Enfim,  Pena é uma criatura muito estranha, vive solta pelo mundo. Morre de medo de água e muda de humor conforme o vento, por isso detesta tempestades. Sempre que pode foge do zoológico onde mora, pousa na roupa de alguém, nas mochilas, nas motos.  sai por aí.

Outro dia, deu até pena! Vinha uma mulher empurrando um mini buguinho com uma criança dentro. Pena, muito curiosa, queria a todo custo ver a criança e brincar com ela. Entrava e saía do buguinho sem parar. No começo mãe e filha ficaram encantadas  com a leveza, a beleza das cores, com o  colorido lindo que formava  olhos estampados na penugem. Mas a criança começou a se coçar e Pena, dissimuladamente, insistia na brincadeira.

A mãe, a duras penas,  conseguiu tirar a menina do carrinho e tentou pegar a pena na mão. Não conseguiu, então encheu o peito com todo o ar que conseguiu e soprou-a com toda força. A coitada, leve como uma pena, foi parar bem longe, caindo estatelada no chão. Fingindo-se de morta, assim ficou por instantes, tempo suficiente para a mãe ajeitar a criança no buguinho e continuarem o passeio.

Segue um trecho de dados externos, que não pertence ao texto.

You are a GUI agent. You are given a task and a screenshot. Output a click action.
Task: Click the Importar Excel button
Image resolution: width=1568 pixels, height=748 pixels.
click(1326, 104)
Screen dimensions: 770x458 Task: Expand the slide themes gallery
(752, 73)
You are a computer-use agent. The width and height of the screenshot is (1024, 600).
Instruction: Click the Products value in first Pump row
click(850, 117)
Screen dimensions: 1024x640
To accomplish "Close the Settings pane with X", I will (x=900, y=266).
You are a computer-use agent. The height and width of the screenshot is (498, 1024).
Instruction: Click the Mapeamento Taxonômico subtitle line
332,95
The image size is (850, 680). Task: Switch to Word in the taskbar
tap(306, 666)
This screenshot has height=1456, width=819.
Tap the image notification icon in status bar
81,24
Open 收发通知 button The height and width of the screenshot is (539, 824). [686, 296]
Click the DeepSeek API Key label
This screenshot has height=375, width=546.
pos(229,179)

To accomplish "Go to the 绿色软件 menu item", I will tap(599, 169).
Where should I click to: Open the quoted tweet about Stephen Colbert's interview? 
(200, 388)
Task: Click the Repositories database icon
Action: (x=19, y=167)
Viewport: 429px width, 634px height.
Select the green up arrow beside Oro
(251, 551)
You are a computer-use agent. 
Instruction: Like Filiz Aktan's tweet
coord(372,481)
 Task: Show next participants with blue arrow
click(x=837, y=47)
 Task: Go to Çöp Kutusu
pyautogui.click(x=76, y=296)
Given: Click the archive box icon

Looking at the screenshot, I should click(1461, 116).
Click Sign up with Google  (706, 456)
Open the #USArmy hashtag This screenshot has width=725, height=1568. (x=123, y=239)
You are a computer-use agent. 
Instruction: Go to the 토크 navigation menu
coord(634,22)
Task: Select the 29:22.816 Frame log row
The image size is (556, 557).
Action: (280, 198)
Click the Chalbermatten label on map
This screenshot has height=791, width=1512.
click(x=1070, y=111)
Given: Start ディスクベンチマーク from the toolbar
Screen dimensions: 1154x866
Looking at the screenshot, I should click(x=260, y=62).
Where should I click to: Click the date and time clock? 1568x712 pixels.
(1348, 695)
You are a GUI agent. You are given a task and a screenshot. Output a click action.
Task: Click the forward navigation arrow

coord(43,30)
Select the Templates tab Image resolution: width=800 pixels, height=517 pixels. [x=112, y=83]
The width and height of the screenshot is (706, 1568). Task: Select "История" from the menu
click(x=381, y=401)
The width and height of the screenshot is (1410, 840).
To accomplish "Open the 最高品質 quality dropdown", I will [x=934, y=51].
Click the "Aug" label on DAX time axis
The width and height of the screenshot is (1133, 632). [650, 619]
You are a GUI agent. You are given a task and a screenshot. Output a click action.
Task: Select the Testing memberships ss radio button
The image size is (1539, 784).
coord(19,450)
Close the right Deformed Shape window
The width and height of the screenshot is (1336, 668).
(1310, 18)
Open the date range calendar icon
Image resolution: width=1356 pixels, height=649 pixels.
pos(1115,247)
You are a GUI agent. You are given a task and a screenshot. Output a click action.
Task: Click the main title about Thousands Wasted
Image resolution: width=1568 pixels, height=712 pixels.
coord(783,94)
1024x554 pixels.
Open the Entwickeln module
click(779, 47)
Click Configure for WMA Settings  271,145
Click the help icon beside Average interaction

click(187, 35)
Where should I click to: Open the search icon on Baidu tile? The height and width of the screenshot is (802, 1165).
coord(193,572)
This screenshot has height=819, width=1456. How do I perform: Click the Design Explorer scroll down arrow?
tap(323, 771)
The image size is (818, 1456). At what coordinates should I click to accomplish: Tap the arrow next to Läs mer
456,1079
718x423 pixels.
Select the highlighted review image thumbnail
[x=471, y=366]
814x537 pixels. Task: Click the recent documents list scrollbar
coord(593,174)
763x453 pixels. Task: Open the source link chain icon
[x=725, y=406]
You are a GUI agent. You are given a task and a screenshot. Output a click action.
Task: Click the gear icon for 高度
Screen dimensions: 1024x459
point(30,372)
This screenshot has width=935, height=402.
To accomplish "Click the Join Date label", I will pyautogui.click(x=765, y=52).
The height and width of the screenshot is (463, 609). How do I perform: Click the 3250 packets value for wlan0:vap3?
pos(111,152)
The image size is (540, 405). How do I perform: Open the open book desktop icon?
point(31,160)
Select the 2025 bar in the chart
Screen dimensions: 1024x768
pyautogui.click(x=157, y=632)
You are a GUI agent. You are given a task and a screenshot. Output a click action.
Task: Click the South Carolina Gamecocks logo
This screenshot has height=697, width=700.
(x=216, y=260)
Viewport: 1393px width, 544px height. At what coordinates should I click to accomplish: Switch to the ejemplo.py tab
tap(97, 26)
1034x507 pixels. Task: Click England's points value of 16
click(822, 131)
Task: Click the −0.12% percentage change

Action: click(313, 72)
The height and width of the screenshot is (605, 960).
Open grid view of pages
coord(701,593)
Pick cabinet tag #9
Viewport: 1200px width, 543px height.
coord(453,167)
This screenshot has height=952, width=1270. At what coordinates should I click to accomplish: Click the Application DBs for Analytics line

Com a brisa fresca da tarde, Pena levantou-se, voou de novo e conseguiu alcançar o carrinho. Voava bem pertinho, ora encostava no rosto da menina, ora roçava seu nariz, a ponto de fazê-la espirrar seguidas vezes. A mãe abanou as mãos para que Pena voasse, mas ela se deitou de novo, de pura pirraça. Nesta hora, já irritada com a situação bizarra em que se encontravam e com pena da criança, a mãe , pegou Pena pelo pé  e a enfiou depressa no bolso lateral da mochila que usava.

Seus pés se enraizaram na telinha do bolso e Pena ficou presa. Começou então a soltar suas peninhas, foi desmanchando-se propositadamente para chamar a atenção. Deu certo! Os outros visitantes do zoológico logo vieram avisar a dona da mochila.

Que pena! Que judiação que esta linda peninha está se desmantelando. 

— Arrume-a, guarde-a direito, sugeriram.


A mulher sentiu-se ridícula, ao explicar  ao pequeno grupo, que tinha feito de propósito, que a pena era terrível, que não deixava sua filha em paz. Tratou logo de tirá-la da mochila e dar de presente ao visitante, que sem saber de nada, ingenuamente, saiu exibindo todo orgulhoso a linda pena que havia ganhado.